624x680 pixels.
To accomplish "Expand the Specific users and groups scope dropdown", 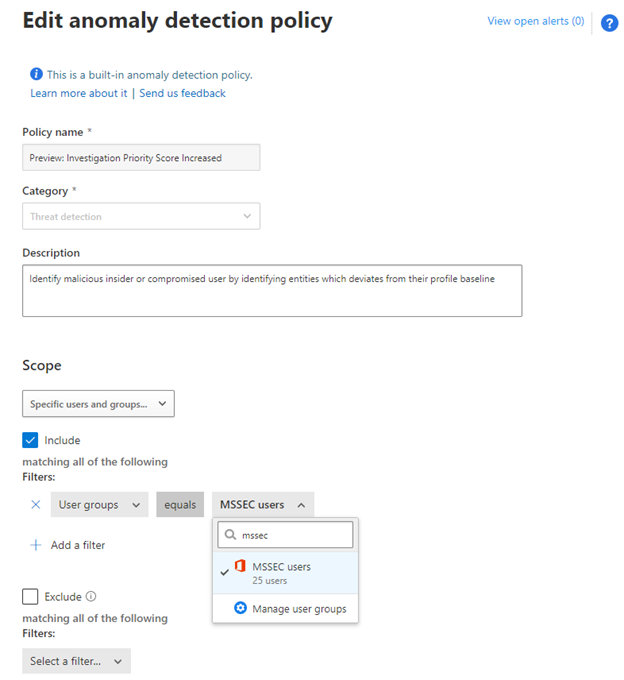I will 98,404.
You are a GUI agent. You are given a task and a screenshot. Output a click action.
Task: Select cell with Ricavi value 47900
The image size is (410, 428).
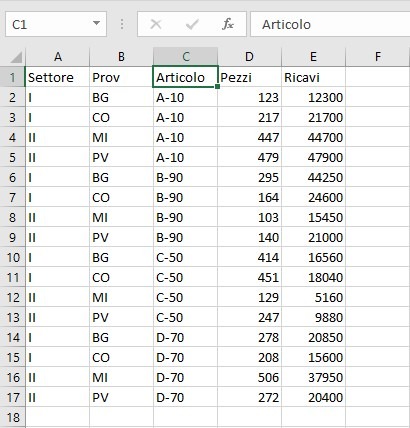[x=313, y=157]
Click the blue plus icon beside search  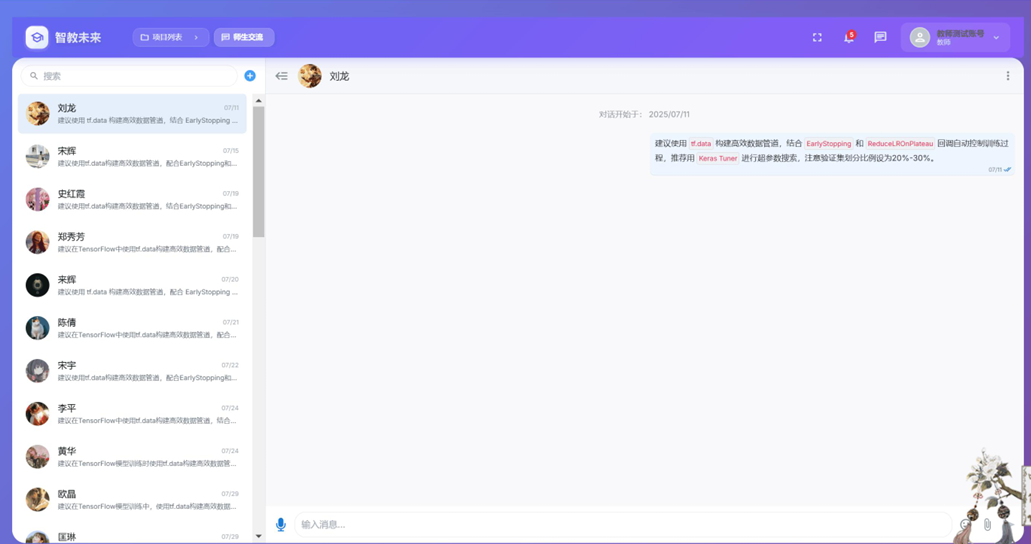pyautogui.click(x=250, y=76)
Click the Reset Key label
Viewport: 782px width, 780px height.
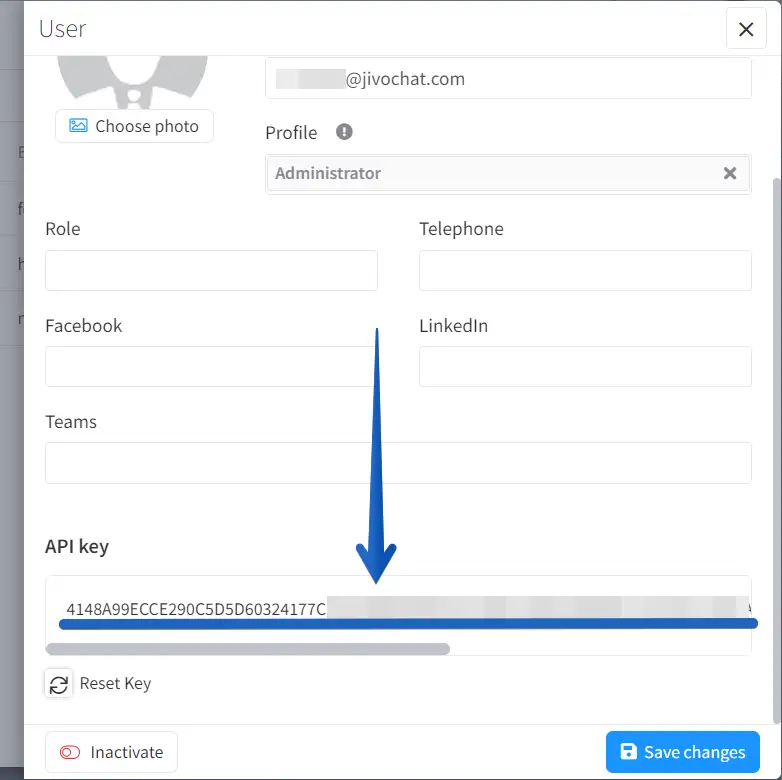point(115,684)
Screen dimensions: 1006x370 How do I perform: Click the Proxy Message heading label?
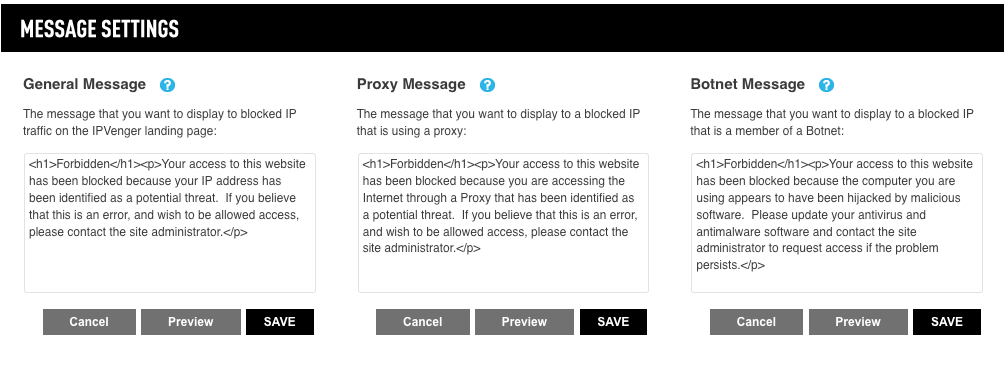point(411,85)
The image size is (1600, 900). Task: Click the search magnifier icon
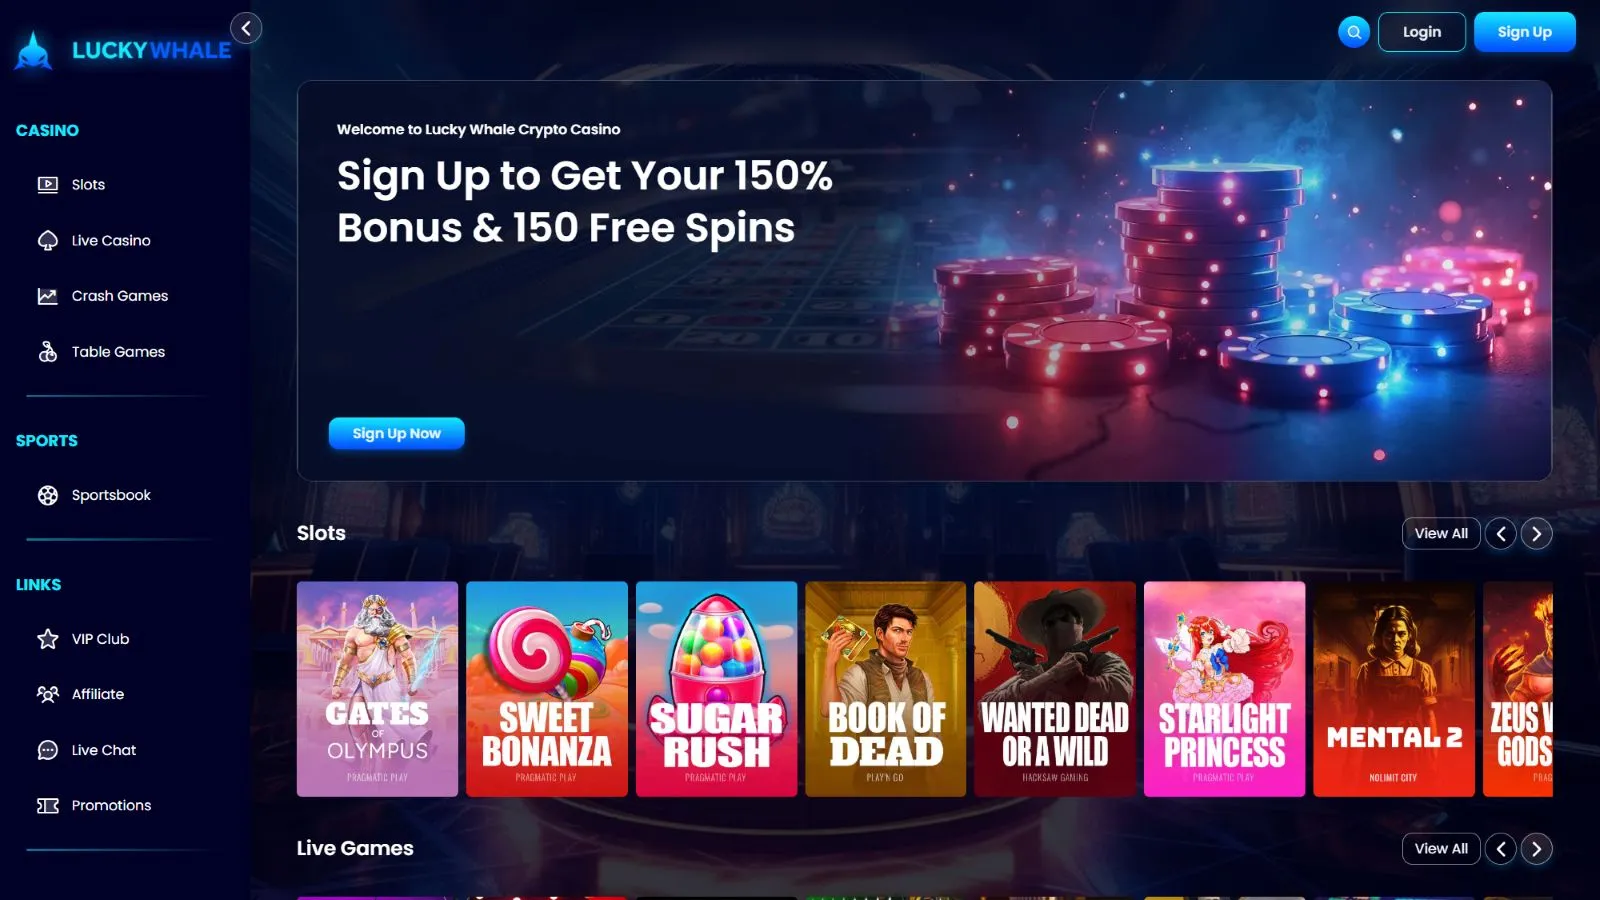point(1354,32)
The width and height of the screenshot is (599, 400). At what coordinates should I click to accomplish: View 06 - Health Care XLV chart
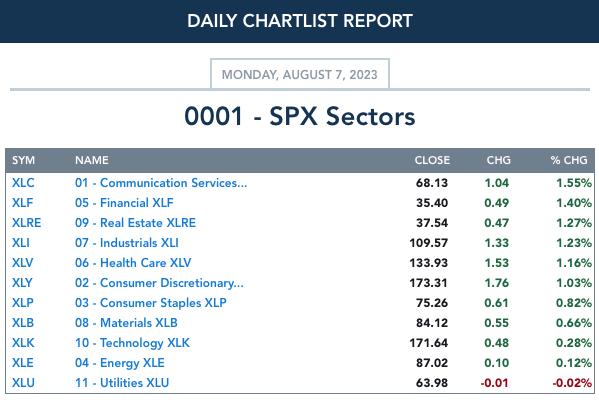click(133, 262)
*****
### Your goal
Copy out exactly the lines that begin at the line with "The image size is (1600, 900)." and end at the final line of the entries above. Leave out the pictures.

### Written reply
The image size is (1600, 900). Task: Click the search magnifier icon
point(1354,32)
The width and height of the screenshot is (599, 400). At what coordinates should I click to accomplish: View 06 - Health Care XLV chart
click(133, 262)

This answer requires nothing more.